### Prompt:
Output the line containing "Instruction: Click the" and each line after it through the end of the data, exactly as written, with pictures left out.

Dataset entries
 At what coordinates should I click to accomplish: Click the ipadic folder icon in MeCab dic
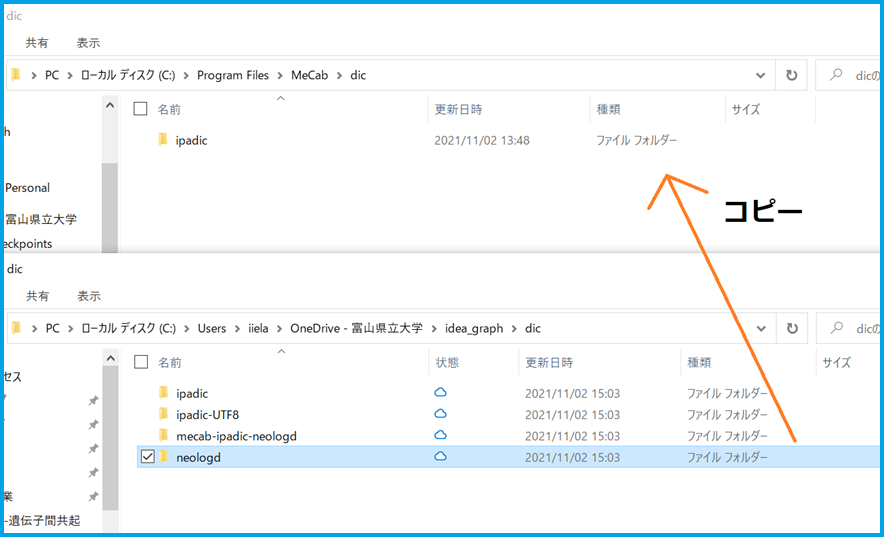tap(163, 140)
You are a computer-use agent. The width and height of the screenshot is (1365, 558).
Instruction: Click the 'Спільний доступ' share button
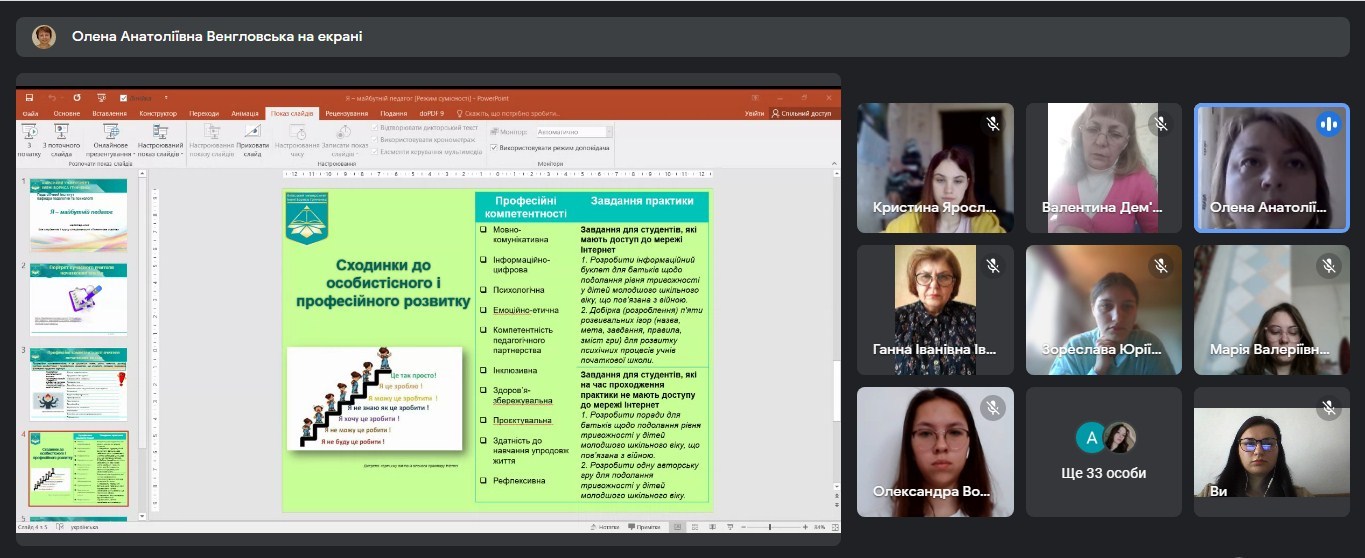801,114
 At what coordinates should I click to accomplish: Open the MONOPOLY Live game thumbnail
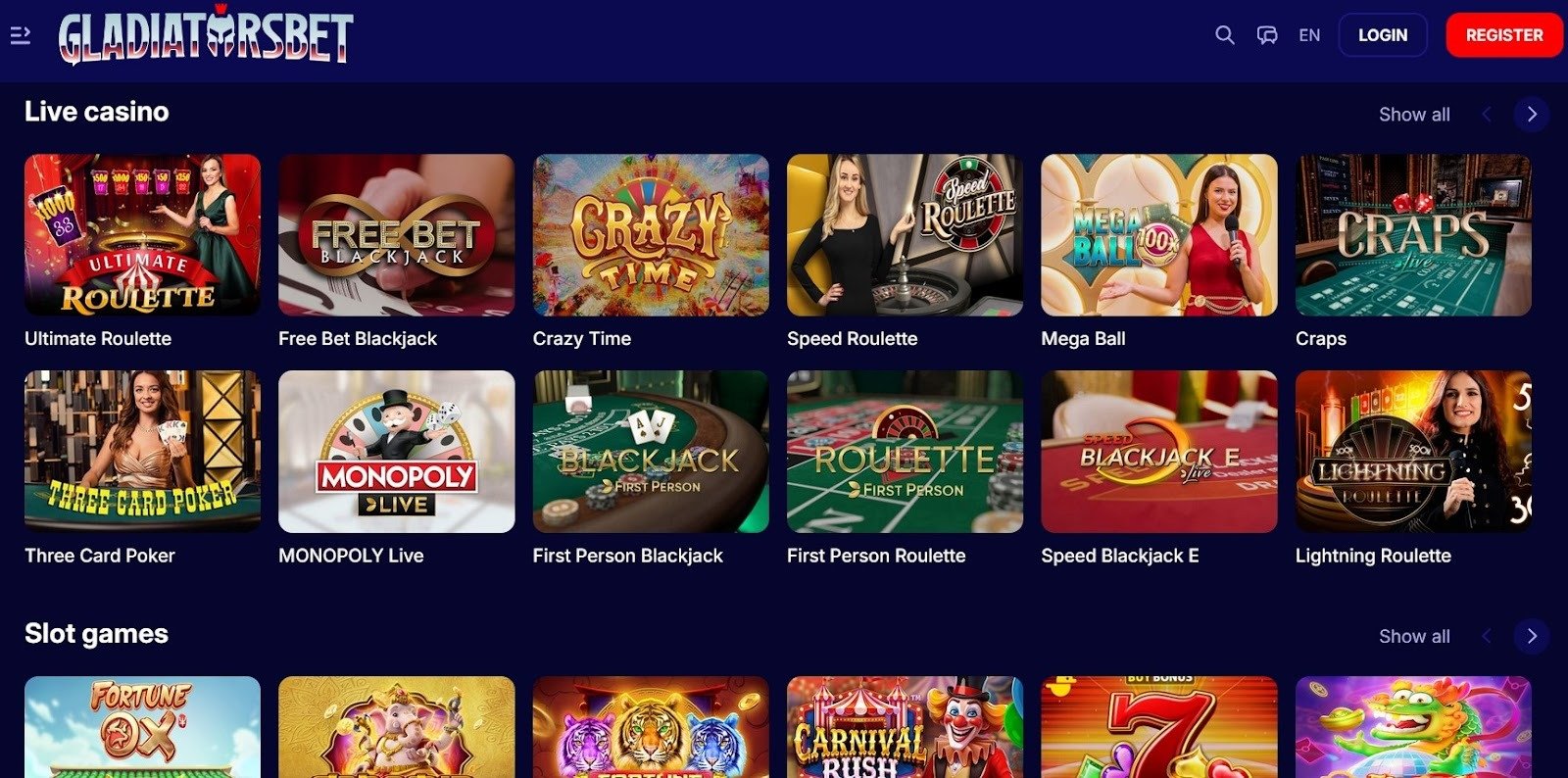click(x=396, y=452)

### Result of this task:
Instruction: Click the 'Спільний доступ' share button
801,114
 At what coordinates should I click to accomplish: Open the MONOPOLY Live game thumbnail
click(x=396, y=452)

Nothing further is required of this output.